• Text:

★ ★ ★ ★ ★ ★ ★

Income Tax Calculator
The government levies Income Tax on the income earned by an assessee during the previous year. The tax is payable in the assessment year at the rate prescribed by the significant Finance Act. Income Tax is a source of revenue for the government. According to an analysis, 71% of the government's total revenues are collected through taxes. The government uses these funds for infrastructural development and public welfare.
Income Tax Calculator: Overview
An income tax calculator is an online AI-based tool that assists an assessee to compute the taxable income in accordance with the Income Tax Act, 1961. The calculator computes an estimated tax liability on your income by taking the five heads of income (income from salary, income from house property, income from profits and gains of business, income from capital gains, and income from other sources), deductions and exemptions into consideration.
The income tax calculator can be found on the official website of Income Tax India Income and Tax Calculator and other third-party websites.
How is Income Tax Calculated?
Income tax is calculated after computing the total gross income under section 14 of the Income Tax Act,1961. It is the aggregate of income computed under the five heads of income after allowing the set-off of losses according to the provisions of the tax laws. The five heads of income include:
Income from Salary
As a result of an express or implied agreement, salary is compensation received periodically by or accruing to an individual for services rendered. In simple words, salary is paid by the employer to an employee in consideration of the service rendered by them to the organisation. It includes the monetary or non-monetary value of benefits and facilities provided by the employee. Any amount received other than from the employer cannot be termed as salary. Taxable income from salary is the difference between the gross salary and the deductions u/s 16.

★ ★ ★ ★ ★ ★ ★

[Target pointing data]
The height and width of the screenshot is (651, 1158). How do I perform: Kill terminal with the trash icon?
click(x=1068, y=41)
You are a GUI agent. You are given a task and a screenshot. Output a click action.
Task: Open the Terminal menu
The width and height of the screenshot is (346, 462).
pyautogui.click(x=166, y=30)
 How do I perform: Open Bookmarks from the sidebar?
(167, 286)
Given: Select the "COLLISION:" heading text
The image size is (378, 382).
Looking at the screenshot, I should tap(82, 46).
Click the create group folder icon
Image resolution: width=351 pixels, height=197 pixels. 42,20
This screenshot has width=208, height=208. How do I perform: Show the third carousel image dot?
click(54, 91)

★ ★ ★ ★ ★ ★ ★

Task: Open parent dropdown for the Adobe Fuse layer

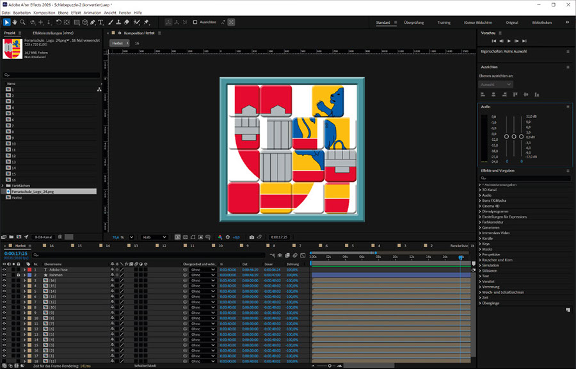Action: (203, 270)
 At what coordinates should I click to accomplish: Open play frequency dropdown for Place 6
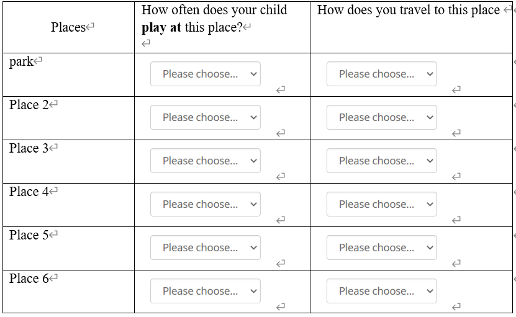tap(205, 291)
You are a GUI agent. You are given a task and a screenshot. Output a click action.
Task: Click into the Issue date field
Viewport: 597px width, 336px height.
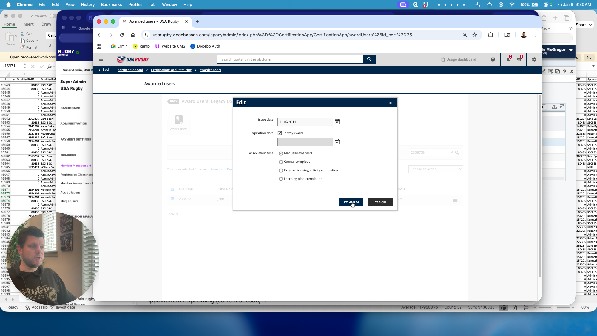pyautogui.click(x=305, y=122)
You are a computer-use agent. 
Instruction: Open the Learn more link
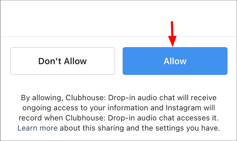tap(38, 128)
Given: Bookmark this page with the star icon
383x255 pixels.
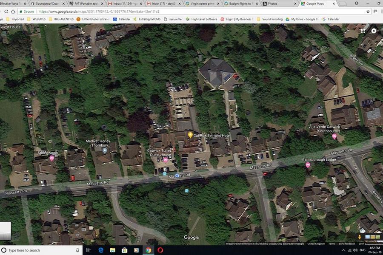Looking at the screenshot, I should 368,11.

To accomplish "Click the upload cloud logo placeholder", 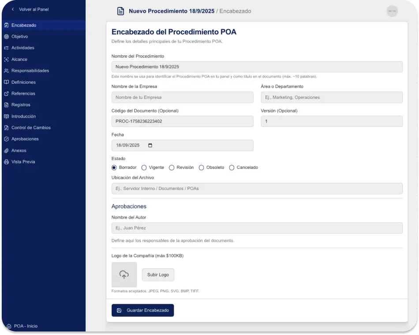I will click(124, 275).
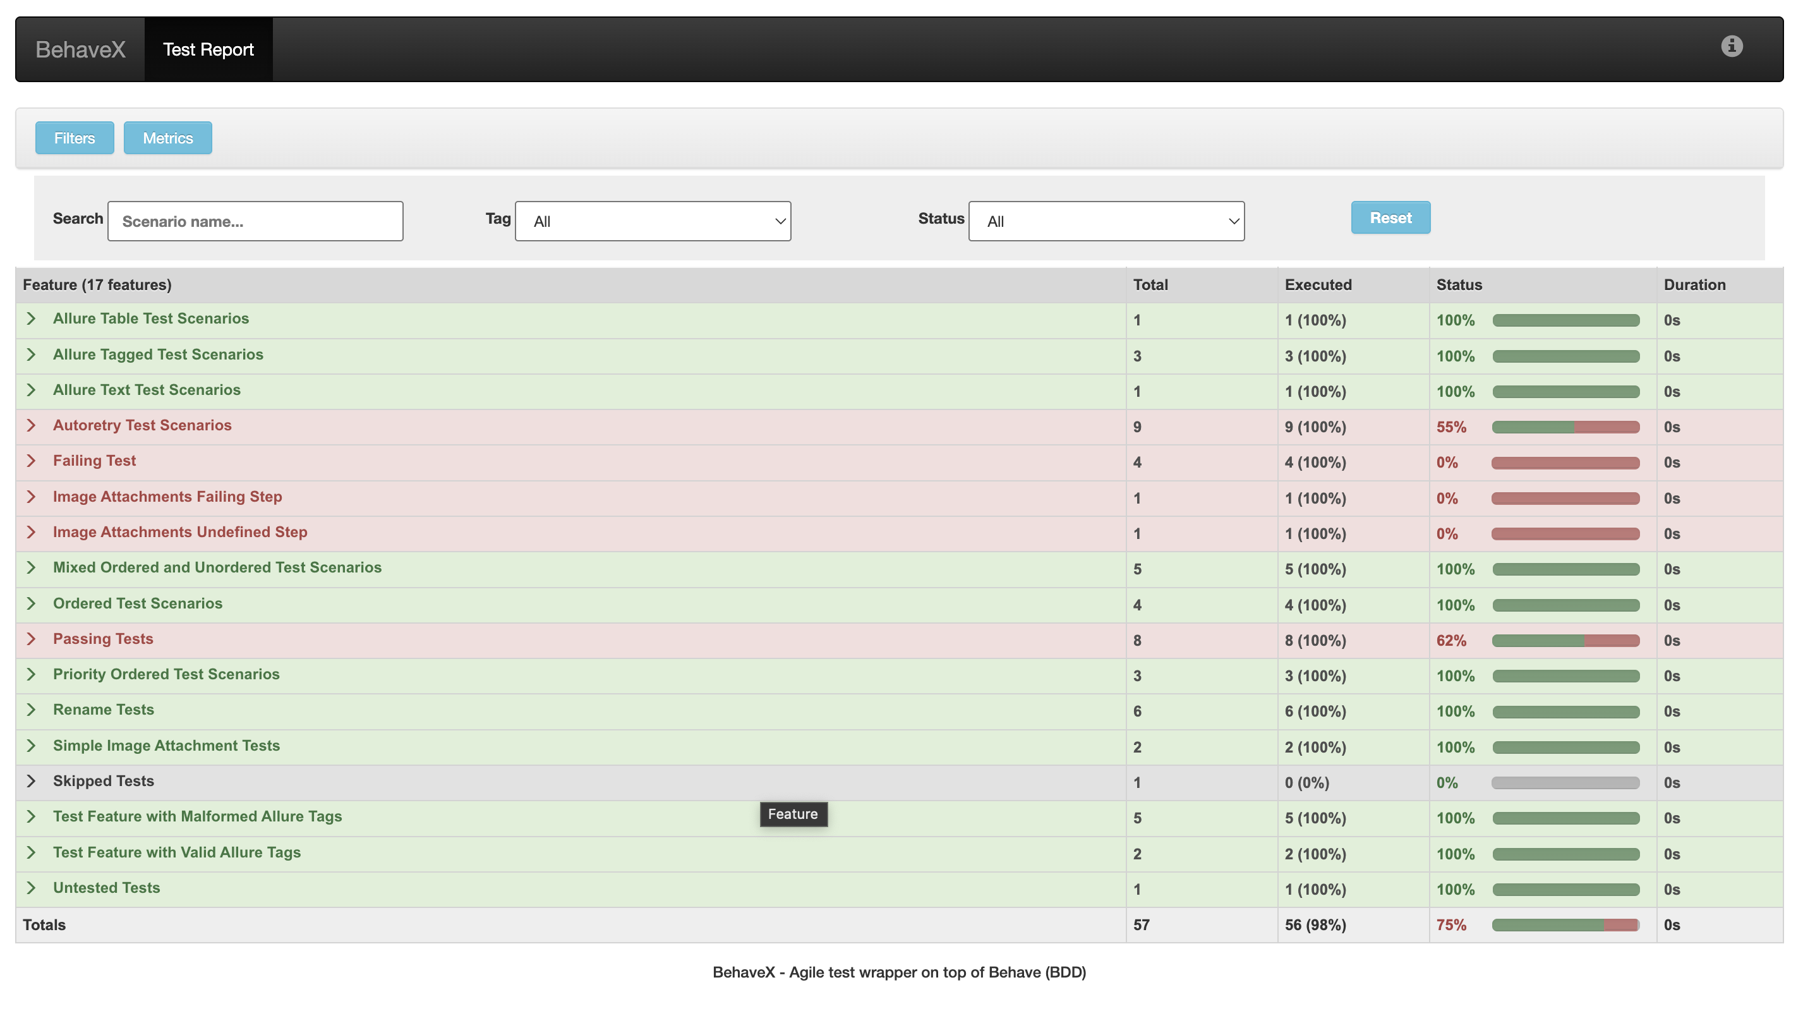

★ ★ ★ ★ ★ ★ ★

• Goal: Pick up the passage on income tax calculation at its final sentence and write the section that comes next.

• Output for this exercise:
Income from House Property
According to section 22, any building or land appurtenant to a building owned by the assessee is subject to income tax under the head, Income from House Property. House properties are classified into self-occupied house properties, let out house properties and inherited house properties.
The taxable income from house property is calculated after deducting standard deductions and interest from a net annual value on home loans.
Income from Capital Gains
The gain on the transfer of a capital asset in the previous year is referred to as capital gains. Capital gains are broadly classified into short-term and long-term gains. Short-term and long-term gains are taxed at 10% and 15%, respectively. According to the act, capital gains are not taxable if an individual inherits the property and has no sale clause. Conversely, if the individual decides to sell the inherited property, it will be taxable under Income from Capital Gains.
Income from Business and Profession
Business and professional income refers to any income derived from business operations. The income earned by freelancers falls into this category. Simply put, it is the net profit or loss of a business.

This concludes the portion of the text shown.